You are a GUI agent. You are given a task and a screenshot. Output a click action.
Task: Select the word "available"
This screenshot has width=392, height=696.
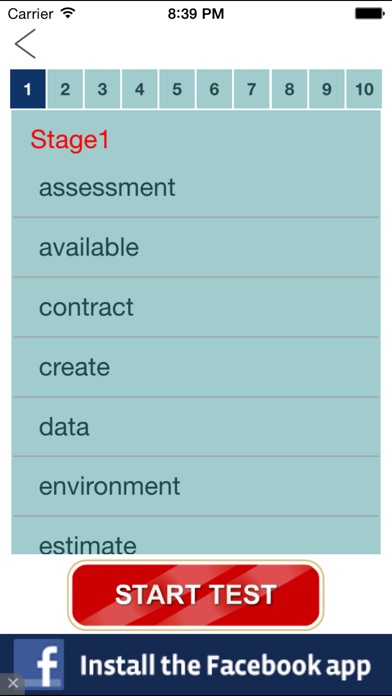point(196,248)
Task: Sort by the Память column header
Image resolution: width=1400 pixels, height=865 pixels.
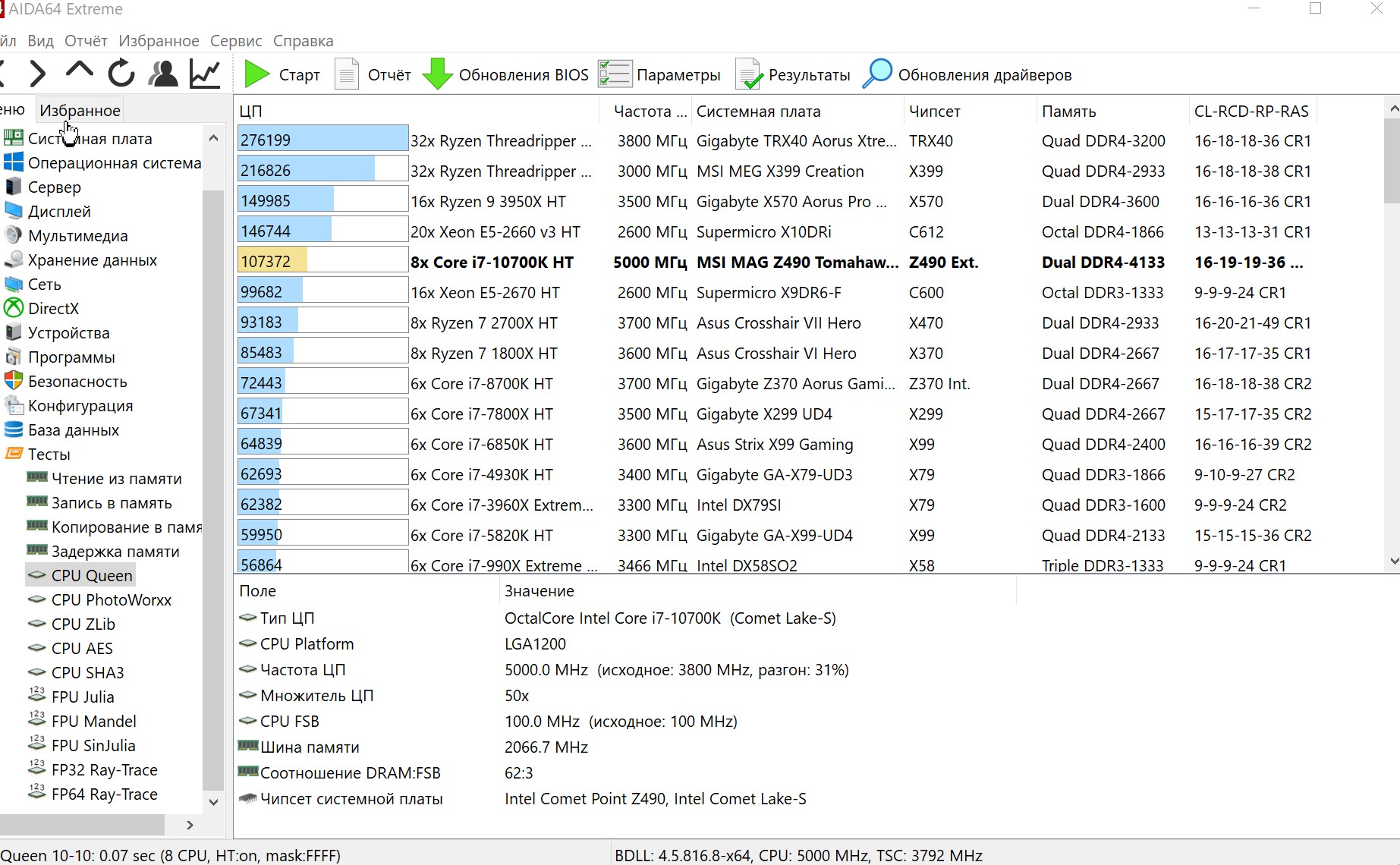Action: tap(1068, 112)
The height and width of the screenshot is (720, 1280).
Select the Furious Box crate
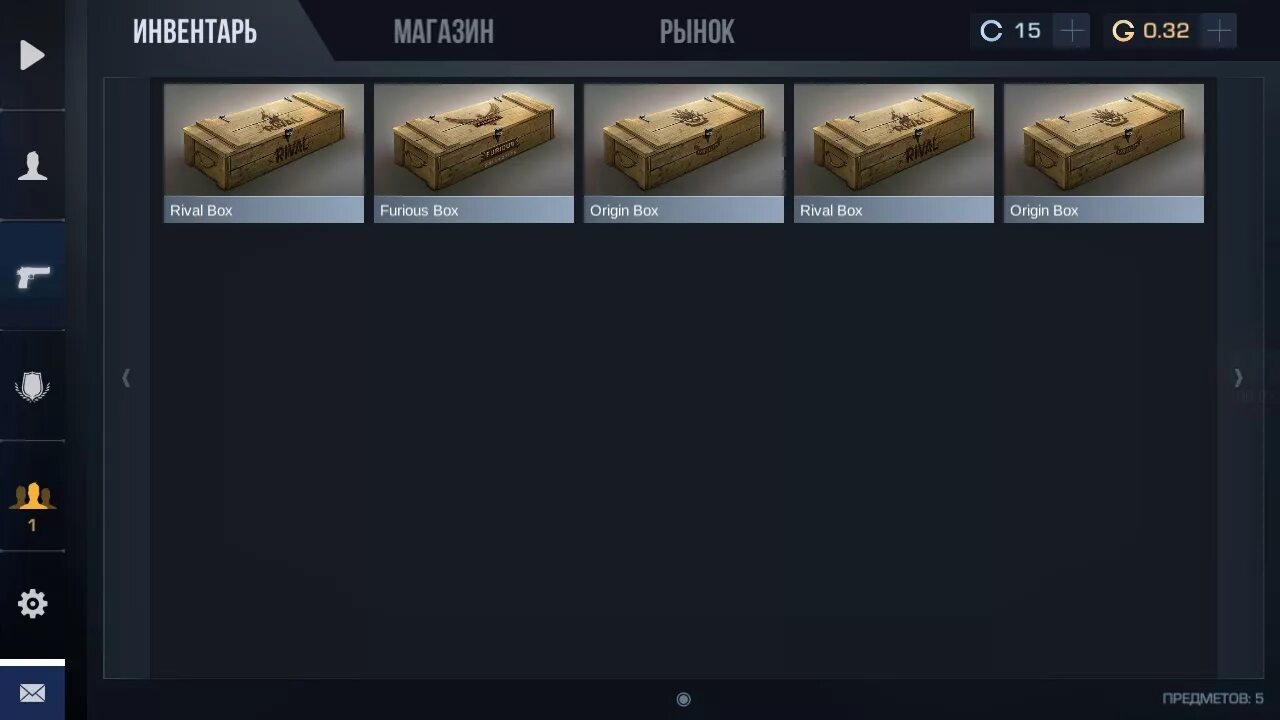coord(474,153)
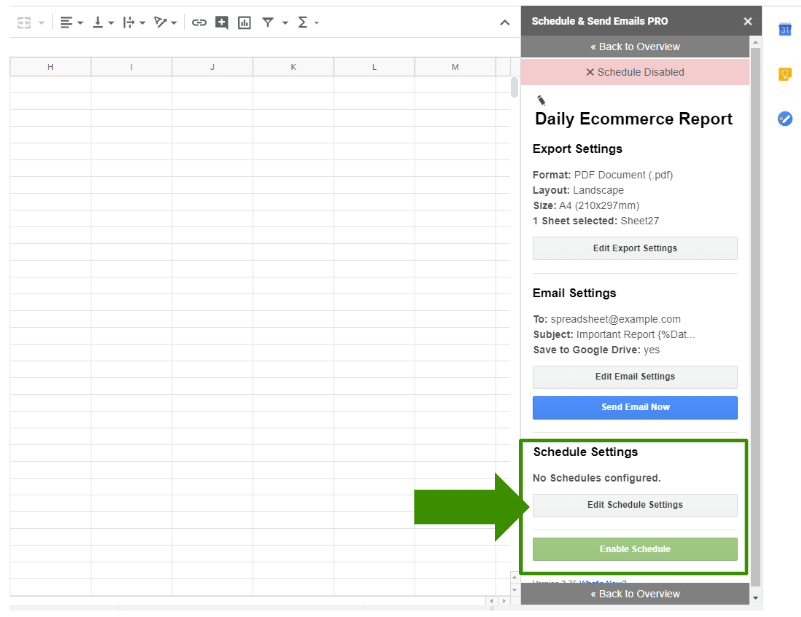This screenshot has height=617, width=801.
Task: Open Edit Schedule Settings
Action: coord(635,505)
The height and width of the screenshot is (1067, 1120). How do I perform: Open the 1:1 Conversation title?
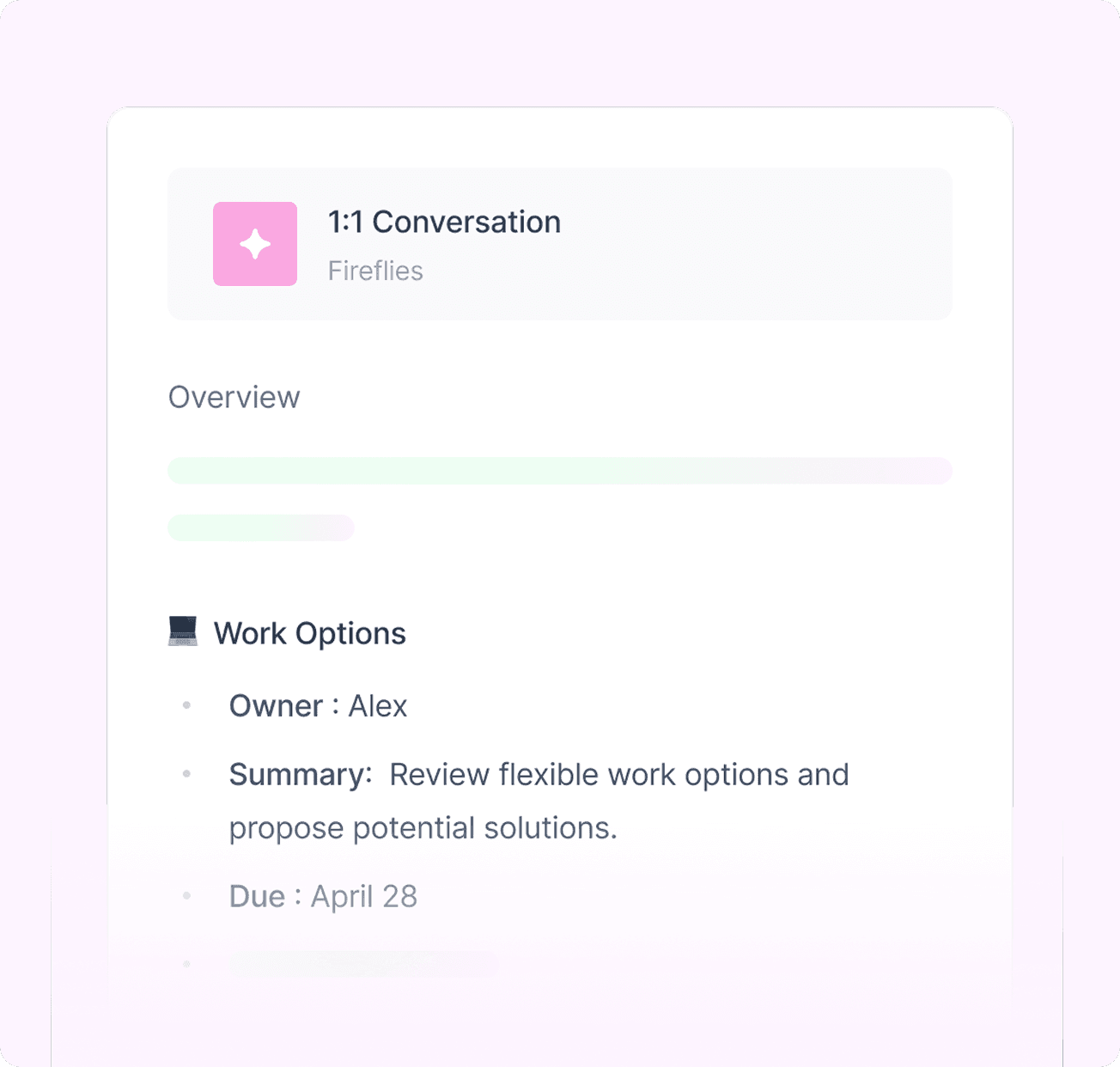pos(444,222)

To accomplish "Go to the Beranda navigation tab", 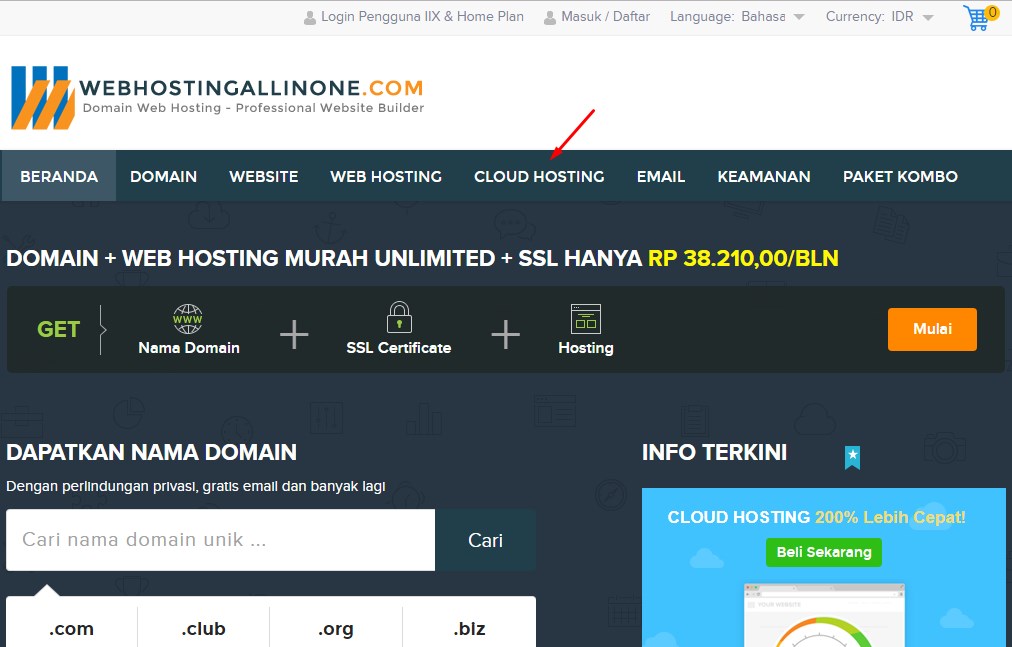I will (x=59, y=176).
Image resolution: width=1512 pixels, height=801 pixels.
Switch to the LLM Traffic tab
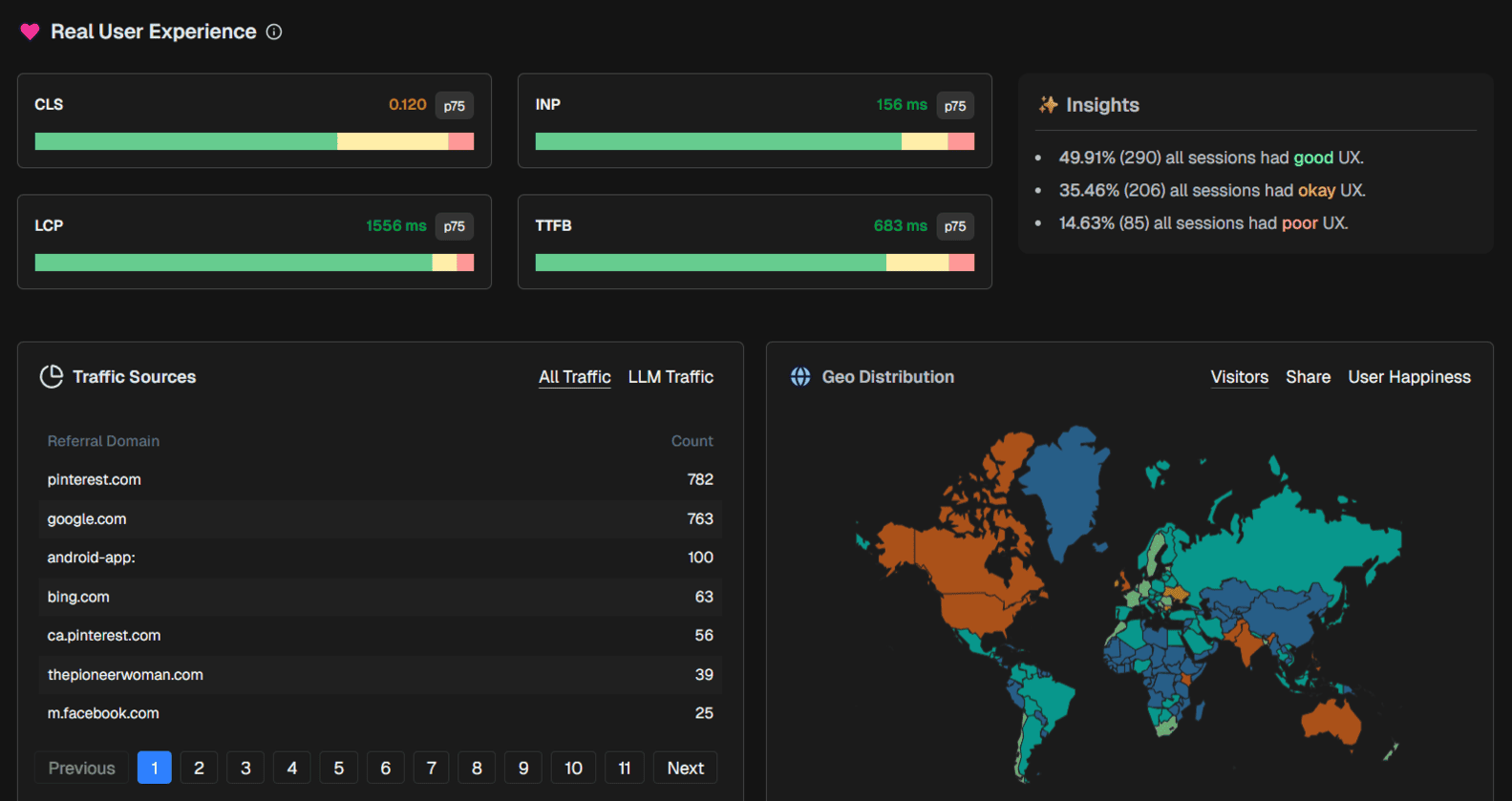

▸ TASK ITEM:
Print the lines from the line with "Image resolution: width=1512" to the end of the data above. Include both ends, exclude the pictures, and add nothing else.

▸ RESULT FOR THIS TASK:
Image resolution: width=1512 pixels, height=801 pixels.
Switch to the LLM Traffic tab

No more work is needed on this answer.